Instructions for the task: From the line that includes "Viewport: 1002px width, 563px height." to the last line of the records that follow, copy every line exactly and nothing more, omitting pictures.
_ _ _ _ _ _ _
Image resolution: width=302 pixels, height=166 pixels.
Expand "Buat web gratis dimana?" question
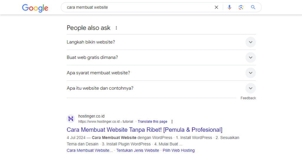click(x=250, y=57)
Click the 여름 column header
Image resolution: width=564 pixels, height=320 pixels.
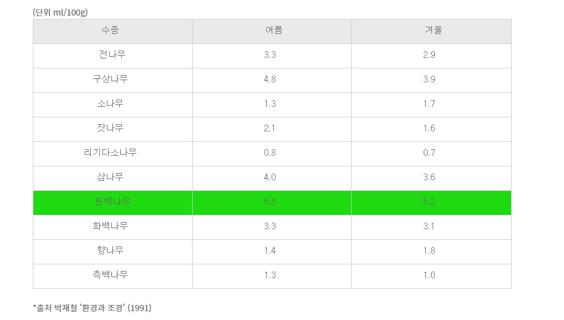click(272, 32)
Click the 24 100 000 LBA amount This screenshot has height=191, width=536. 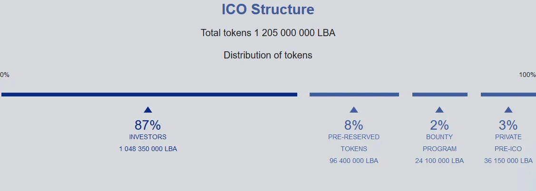[x=439, y=161]
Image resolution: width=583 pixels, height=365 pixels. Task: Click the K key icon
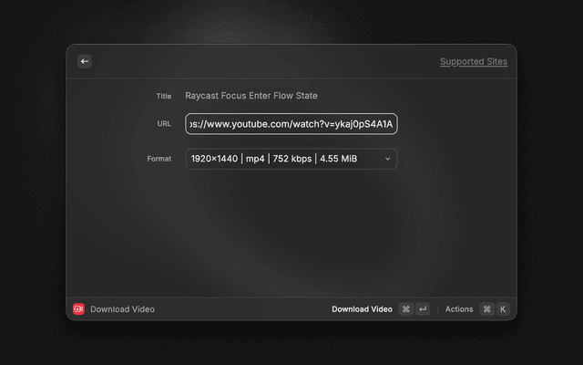click(x=503, y=309)
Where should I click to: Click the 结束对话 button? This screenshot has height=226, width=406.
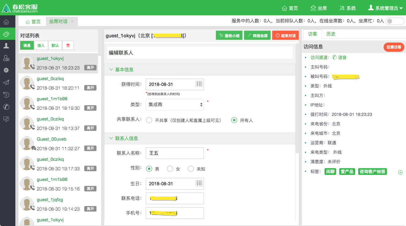285,35
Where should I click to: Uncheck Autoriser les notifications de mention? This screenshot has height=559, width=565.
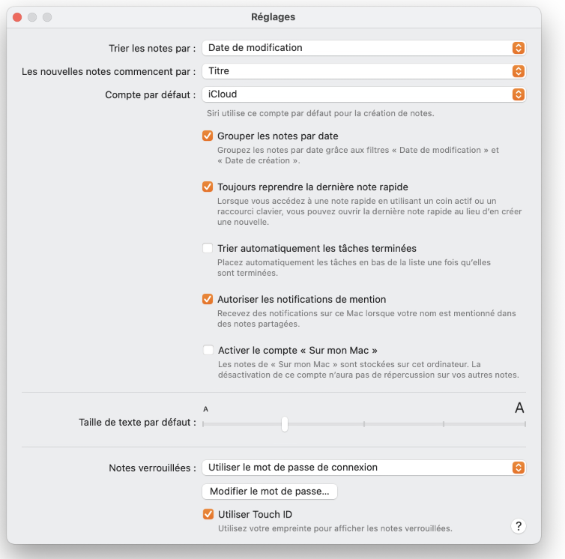point(208,299)
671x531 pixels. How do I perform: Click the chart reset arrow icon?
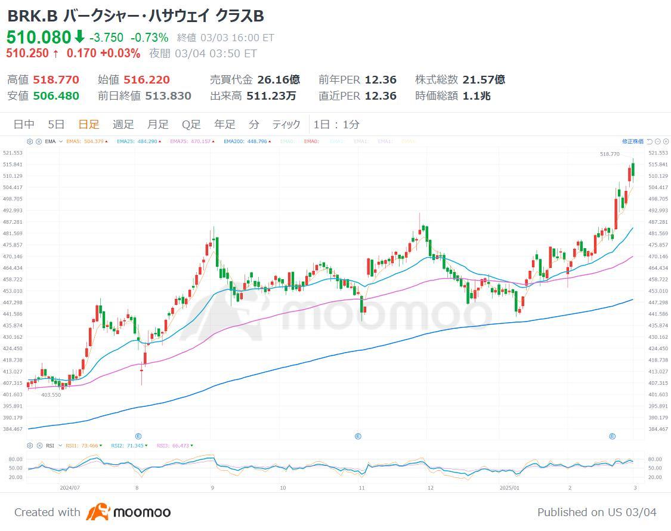coord(650,141)
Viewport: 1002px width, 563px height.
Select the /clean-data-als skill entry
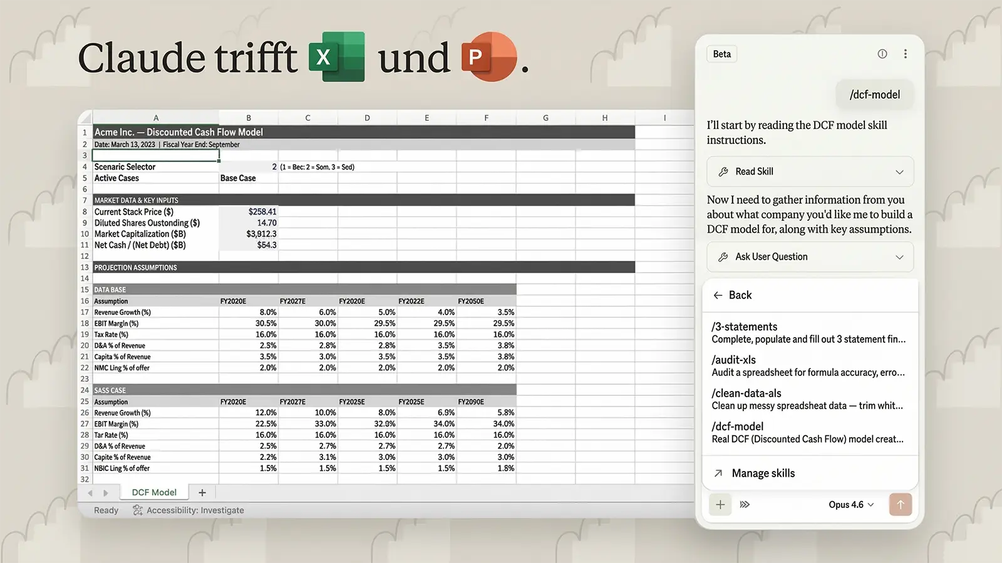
_ _ _ _ _ _ _
Written solution:
Viewport: 1002px width, 563px height.
Select the /clean-data-als skill entry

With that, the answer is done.